Posted by Elise Kirsten on 8 October 2019

The Indonesian government has decided to keep Komodo Island, home to the famous Komodo dragons and one of the country’s most popular tourist attractions, open next year after initially announcing a tourist ban for 2020. The entry price will, however, rise sharply from the current $10 (about R150) to $1,000 (about R1,500) for a full-year membership.

According to local newspaper Tempo, the previous announcement of the closure was ‘in response to the alleged smuggling case of 41 Komodo dragons sold abroad with the price of R500-million [about R500,000] each.’ The Indonesian government had taken steps in January 2018 to increase security on Komodo Island to protect the dragons which are endangered and protected by international law.

According to state-owned news agency Antara, in a meeting on 3 October, the country’s Coordinating Maritime Affairs Minister Luhut Binsar Pandjaitan said that ‘Komodo Island will not be closed.
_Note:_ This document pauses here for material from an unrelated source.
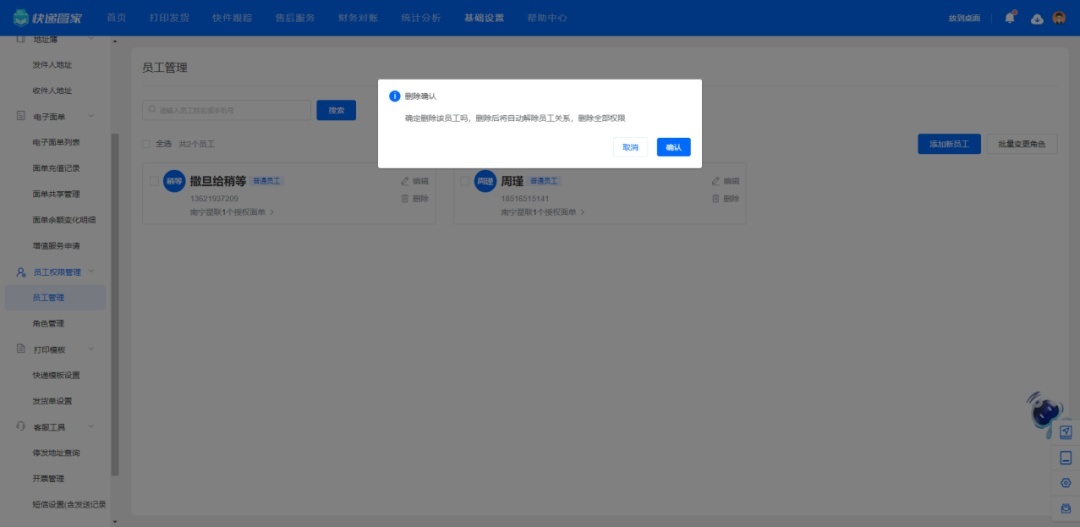
Task: Click 确认 to confirm deletion
Action: (x=673, y=147)
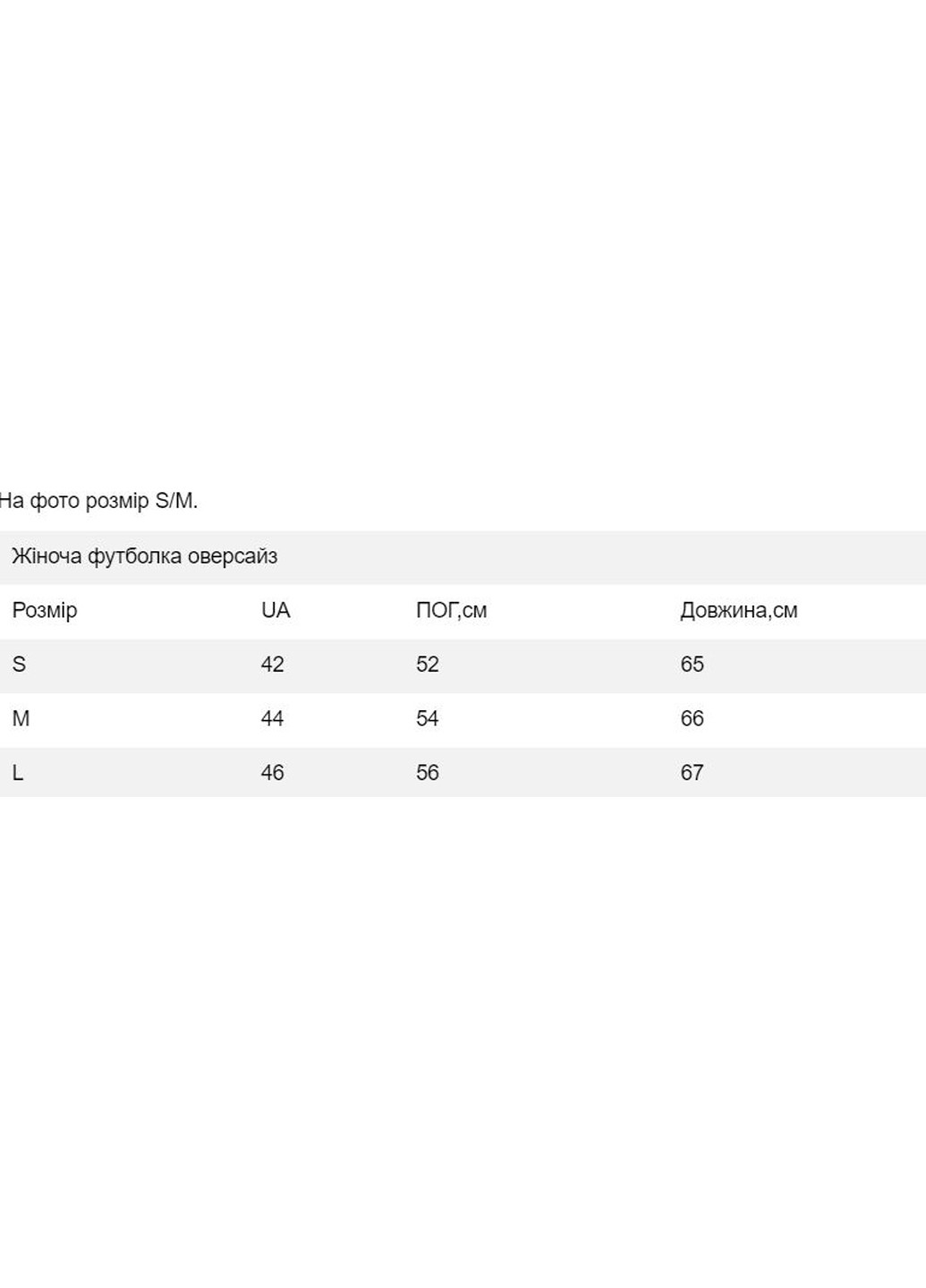926x1288 pixels.
Task: Click the length value 67 cell
Action: pos(692,773)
We will rearrange the island, in collaboration with the local government and related institutions. A restriction will be placed on the number of tourists to Komodo Island by rearranging its ticketing system.’

The Komodo Island falls within the Komodo National Park, a UNESCO World Heritage Site that was established in 1980 to protect the Komodo dragon. The park comprises of the three bigger islands of Komodo, Padar and Rinca, as well as 26 smaller islands in the surrounding waters of the Sape Straights.
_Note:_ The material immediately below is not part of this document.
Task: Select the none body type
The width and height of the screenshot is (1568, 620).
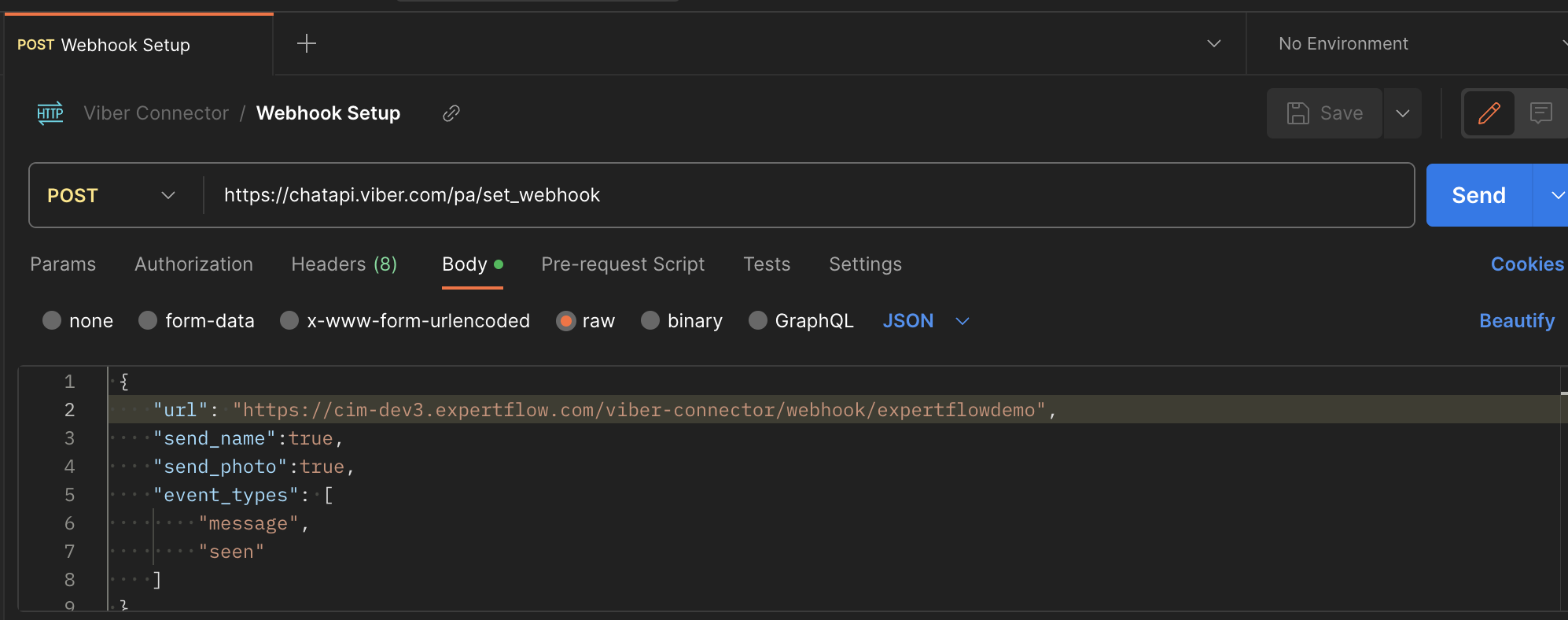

Komodo dragons are the world’s biggest reptiles and can grow to about 3m long. Komodo Island’s largest lizard measures 3.2m weighs over 100kg and has been dubbed Hercules.

Infamous for their venom, these carnivorous reptiles will eat deer, pigs, monkeys and won’t discriminate against humans either. After biting its intended prey, a Komodo dragon will follow the injured creature for kilometres, patiently waiting for the toxin to take effect. Once the prey is sufficiently weak (or dead), the dragon will feed. They are able to eat up to 80% of their body weight in one feeding.